Les études de Chelson Ermoza au Petit Conservatoire ont alimenté sa passion de la scène. Pour le comédien-conteur, le théâtre peut aider à la formation de la citoyenneté en Haïti
Vers la fin de l’année 1999, Chelson Ermoza quitte Cité Soleil qui l’a vu grandir pour rejoindre sa mère Lamanante Gilot à la 5e avenue Bolosse, non loin de Martissant.
À cette époque, comme il fréquentait les églises de la zone, Ermoza s’est rendu un dimanche matin, à l’« Assemblée chrétienne par la foi de Martissant » sur l’invitation d’un ami.
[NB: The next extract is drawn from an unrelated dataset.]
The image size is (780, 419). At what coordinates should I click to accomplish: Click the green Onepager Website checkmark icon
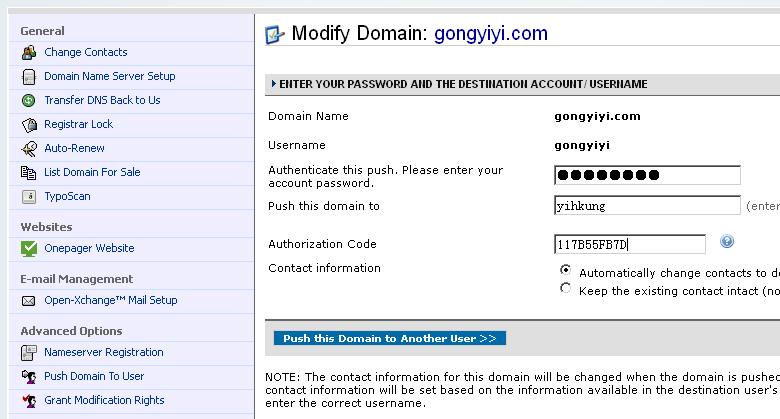tap(29, 248)
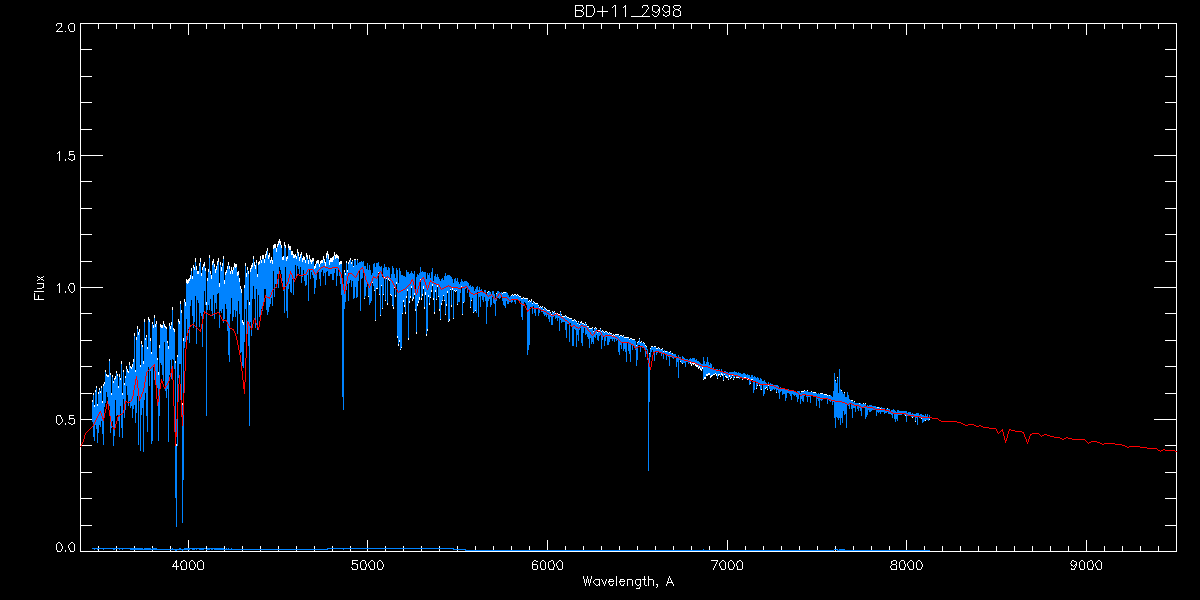
Task: Click the 0.0 flux tick label
Action: point(65,547)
Le jeune homme y a rencontré des passionnés de l’art et de la culture. « Après cette première rencontre, j’ai été invité à faire partie du club littéraire ACCESS de l’église. Depuis, j’ai pris goût pour la scène. J’étais tout juste à mes débuts. Je n’avais aucune réflexion ni méthode. J’ignorais aussi le jargon du métier même si j’avais suivi quelques rares séances de formations ».
Au sein même de cette église, Ermoza co-fonde la troupe baptisée « Accès ». Et, voilà comment a débuté sa carrière dans le théâtre.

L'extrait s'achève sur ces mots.